Musée Tàpies, kavramsal sanatı en radikal uçlara taşıyan bir sanatçının eserlerini konu alan kapsamlı bir monografiyi ilk kez bir müzede sergiliyor. " Andre du Colombier: Lirik Bir Bakış Açısı" başlıklı sergi, 2003'te Paris'te aniden sona eren, büyük bir yaratıcılık yoğunluğuna sahip 1970'lerden 1990'lara kadar uzanan eserlere yer veriyor. Musée Tàpies müdürü Imma Prieta, "Lanet olası son sanatçılardan biri hakkında konuşabiliriz. Dilin işlevselliğini ve normatifliği sorgulamada kesinlikle en radikal sanatçılardan biriydi," diyor.
Az sayıdaki fotoğrafında karakteristik kıvırcık saçları ve boynuz çerçeveli gözlükleriyle görülen bu sanatçının tuhaflıkları saymakla bitmez. Küçük bir galeride sergilemeyi kabul ettiğinde, eserlerini getirir, belirli bir düzende bir masaya yerleştirir ve kimse fotoğraflayamadan götürürdü; böylece sanat eserinin, gösterilme eyleminin kendisi olduğunu, gösterilme eyleminin bir anlatımı olmadığını açıkça ortaya koyardı. Sanat dünyasının köleliğine duyduğu nefret öylesine uç noktalara ulaşmıştı ki, 1980'de Paris'teki bir polis karakoluna giderek Musée National d'Art Moderne'in sanata karşı işlediği "suçlar" nedeniyle şikayette bulundu. Serginin küratörü Adam Szymczyk, "Onun bir şair ve bir filozof karışımı olduğunu söyleyebiliriz, ancak kelimeler veya belirli bir söylem yerine, kendini ifade etmek için nesneler ve sesler kullanıyor," diyor.
Toplamda, duvarda 24 eser ve en geçici eserlerini sergileyen bir düzine sergi masası yer alıyor. Bu eserler, ölümünden sonra sanatçının mirasını korumakla görevlendirilen galeri sahibi Anka Ptaszkowska'nın ailesi sayesinde kurtarıldı. Musée Tàpies, sanatçının Paris'teki dairesini ziyaret edip Colombier'nin tüm sanatsal ve belgesel materyallerini incelemek, indekslemek ve sergide sergilemek üzere Barselona'ya getirebildi. Sanatçı, imzalamaya cesaret ettiği birkaç yayınlanmış metinden birinde, "Çalışmalarımda, sanatın ve bireysel ilişkilerin mekânlarının altüst olduğu beklenmedik karşılaşmalarda çoğul hakikatlerin keşfedilmesi için elimdeki tüm medyayı kullanıyorum," demişti.
Kelime oyunları, şiirsel sözel yapılar, her türden kartpostal, fotoğraf, resim, enstalasyonlar - her şey Colombier'nin kuyusuna düşebilirdi; genellikle güçlü bir ironik niyet ve neşeli bir mizahla dolu. "1970'lerde felsefe okudu ve Michel Foucault'nun fikirlerinden etkilendi. O dönemde insanlar iktidar söylemlerini koruyan, meşrulaştıran ve besleyen büyük kurumlardan bahsediyordu; oysa Colombier hastanelerden, okullardan ve akıl sağlığı merkezlerinden bahsediyordu. Colombier bunlara müzeleri de ekledi. Herhangi bir iktidar söyleminin ve disipliner önyargısının üretiminin kabul edilmemesi gerektiğini savundu," diyor Szymczyk.

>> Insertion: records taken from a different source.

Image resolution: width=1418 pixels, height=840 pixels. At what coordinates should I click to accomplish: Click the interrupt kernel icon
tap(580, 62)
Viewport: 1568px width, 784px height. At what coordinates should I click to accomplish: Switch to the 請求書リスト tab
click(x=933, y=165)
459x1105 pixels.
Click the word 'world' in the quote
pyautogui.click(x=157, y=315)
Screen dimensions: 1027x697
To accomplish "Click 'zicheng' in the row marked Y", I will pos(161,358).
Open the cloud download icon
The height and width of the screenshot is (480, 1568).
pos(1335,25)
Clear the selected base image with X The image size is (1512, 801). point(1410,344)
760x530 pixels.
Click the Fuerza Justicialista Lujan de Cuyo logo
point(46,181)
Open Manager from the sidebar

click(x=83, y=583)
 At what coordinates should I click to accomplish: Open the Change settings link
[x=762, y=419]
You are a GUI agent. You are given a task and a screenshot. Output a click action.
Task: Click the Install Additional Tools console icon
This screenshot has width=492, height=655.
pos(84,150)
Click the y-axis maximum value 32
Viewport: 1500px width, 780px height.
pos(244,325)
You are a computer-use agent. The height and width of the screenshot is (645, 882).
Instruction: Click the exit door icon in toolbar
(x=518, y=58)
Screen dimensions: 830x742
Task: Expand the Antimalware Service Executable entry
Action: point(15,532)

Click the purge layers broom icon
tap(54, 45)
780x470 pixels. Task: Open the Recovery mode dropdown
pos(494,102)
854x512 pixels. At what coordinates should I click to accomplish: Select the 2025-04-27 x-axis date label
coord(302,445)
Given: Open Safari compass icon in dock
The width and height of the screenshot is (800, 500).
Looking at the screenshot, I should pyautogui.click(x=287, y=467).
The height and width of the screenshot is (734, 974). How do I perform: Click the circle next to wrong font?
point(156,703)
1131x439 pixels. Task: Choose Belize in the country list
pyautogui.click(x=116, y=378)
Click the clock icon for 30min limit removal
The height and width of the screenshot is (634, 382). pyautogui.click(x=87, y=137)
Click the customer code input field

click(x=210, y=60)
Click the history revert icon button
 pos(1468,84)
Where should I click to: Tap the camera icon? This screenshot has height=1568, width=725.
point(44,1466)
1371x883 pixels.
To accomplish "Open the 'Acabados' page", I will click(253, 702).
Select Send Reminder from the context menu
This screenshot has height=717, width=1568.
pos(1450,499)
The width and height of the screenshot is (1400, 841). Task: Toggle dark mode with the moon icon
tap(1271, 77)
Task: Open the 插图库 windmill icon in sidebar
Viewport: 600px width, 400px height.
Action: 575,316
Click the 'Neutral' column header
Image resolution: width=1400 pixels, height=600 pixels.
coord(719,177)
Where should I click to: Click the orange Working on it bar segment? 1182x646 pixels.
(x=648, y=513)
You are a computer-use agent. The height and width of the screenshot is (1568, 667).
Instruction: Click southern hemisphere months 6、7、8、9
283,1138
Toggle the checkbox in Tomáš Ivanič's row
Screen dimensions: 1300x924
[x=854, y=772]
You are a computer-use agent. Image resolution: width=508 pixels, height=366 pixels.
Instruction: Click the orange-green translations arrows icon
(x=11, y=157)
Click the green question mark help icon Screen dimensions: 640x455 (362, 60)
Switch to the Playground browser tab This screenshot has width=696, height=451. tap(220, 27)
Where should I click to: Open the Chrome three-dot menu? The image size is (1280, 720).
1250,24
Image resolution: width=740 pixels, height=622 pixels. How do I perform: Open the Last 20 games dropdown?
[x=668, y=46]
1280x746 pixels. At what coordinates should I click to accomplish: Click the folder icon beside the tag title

Gelecek yıl 22 Şubat'a kadar görülebilecek sergide, eserleri çevreleyen hiçbir bilgilendirici metin yer almıyor. Bu, eserleriyle yalnızca entelektüel bir tanınma ve alkış değil, bütünsel bir deneyim yaratmayı amaçlayan bir sanatçının dile getirdiği bir istek. Szymczyk, "André du Colombier, dilin bizi 400 yıl boyunca hapseden bir hapishane olduğuna inanıyordu ve kelimelerle, parmaklıklarını kırıp bizi anlamlarından kurtarana kadar oynamak istiyordu," diye bitiriyor.